Climate engineering — cooling Earth intentionally by modifying its radiation balance — worries many people. We know little about the effectiveness of these technologies or their side effects. The unintended consequences could be profound. One country’s interventions will affect others and could distract from climate-change mitigation efforts, and there is no international mechanism for regulating such deployments. These are legitimate concerns.
But interventions may need to be considered in the future. The 2013 report of the Intergovernmental Panel on Climate Change suggested that even if the world almost eliminates greenhouse-gas emissions by mid-century, decades of climate engineering — such as removing carbon dioxide from the atmosphere or injecting reflective particles into the stratosphere — might be required to control global temperatures and preserve vulnerable populations and ecosystems1.

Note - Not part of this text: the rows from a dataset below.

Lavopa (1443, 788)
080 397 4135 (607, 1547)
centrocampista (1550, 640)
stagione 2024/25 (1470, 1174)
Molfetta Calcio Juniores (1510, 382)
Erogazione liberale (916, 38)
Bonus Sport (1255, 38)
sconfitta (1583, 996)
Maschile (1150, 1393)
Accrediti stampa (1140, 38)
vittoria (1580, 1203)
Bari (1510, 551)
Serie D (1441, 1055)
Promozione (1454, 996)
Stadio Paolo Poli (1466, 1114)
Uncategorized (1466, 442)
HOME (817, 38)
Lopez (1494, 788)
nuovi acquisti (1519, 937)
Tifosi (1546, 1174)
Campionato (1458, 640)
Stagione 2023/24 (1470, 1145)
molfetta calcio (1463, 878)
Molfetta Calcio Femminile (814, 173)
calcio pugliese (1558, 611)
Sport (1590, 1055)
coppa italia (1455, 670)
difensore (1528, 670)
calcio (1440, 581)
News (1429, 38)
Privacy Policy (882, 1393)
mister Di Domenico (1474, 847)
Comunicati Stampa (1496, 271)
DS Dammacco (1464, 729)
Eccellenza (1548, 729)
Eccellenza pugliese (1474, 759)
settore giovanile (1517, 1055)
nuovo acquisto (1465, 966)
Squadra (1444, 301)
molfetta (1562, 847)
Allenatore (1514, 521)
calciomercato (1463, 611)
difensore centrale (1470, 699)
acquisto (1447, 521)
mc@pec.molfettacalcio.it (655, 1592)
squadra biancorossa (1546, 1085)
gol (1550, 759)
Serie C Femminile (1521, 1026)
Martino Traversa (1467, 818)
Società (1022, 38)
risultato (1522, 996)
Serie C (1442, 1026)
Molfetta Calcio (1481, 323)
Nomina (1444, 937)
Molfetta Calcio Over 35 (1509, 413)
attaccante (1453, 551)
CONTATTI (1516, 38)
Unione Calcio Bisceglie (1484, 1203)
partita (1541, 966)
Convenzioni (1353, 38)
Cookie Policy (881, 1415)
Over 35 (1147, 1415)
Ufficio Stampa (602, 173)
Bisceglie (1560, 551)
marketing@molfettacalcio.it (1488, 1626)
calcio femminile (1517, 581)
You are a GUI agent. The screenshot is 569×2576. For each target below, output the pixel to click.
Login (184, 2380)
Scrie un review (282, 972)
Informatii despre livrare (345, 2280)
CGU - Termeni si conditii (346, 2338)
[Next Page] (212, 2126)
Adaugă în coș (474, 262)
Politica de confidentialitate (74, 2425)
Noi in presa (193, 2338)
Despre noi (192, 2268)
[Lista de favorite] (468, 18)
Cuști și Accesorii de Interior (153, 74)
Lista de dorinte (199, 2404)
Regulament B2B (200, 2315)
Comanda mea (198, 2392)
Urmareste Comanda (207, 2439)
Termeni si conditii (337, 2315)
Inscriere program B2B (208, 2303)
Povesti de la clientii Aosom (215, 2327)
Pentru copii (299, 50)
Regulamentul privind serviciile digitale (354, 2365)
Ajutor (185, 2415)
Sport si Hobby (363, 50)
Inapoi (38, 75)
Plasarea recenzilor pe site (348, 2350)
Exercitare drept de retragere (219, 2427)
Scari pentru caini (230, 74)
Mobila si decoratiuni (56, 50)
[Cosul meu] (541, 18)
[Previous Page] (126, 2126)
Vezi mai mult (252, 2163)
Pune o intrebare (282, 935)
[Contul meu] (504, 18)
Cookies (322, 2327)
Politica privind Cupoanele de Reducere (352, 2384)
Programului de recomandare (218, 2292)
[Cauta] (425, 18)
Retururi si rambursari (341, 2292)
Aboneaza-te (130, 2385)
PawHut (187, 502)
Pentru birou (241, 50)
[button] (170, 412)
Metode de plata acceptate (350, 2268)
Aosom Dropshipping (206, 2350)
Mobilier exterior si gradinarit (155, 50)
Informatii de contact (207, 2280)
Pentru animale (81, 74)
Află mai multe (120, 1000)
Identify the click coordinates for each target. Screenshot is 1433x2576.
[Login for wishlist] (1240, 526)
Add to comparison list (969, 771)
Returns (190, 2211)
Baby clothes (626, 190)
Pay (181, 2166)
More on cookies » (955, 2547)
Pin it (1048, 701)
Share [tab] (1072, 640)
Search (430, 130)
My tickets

Yet the climate-science community has largely avoided the subject. Government-funded research has been restricted to modelling and social-science investigations. The few outdoor experiments that have tested concepts were either funded privately or performed as pure climate science without making the climate engineering intent clear. Such experiments fail to ensure two fundamental principles of good governance of climate-engineering research: transparency and that the research is for the public good.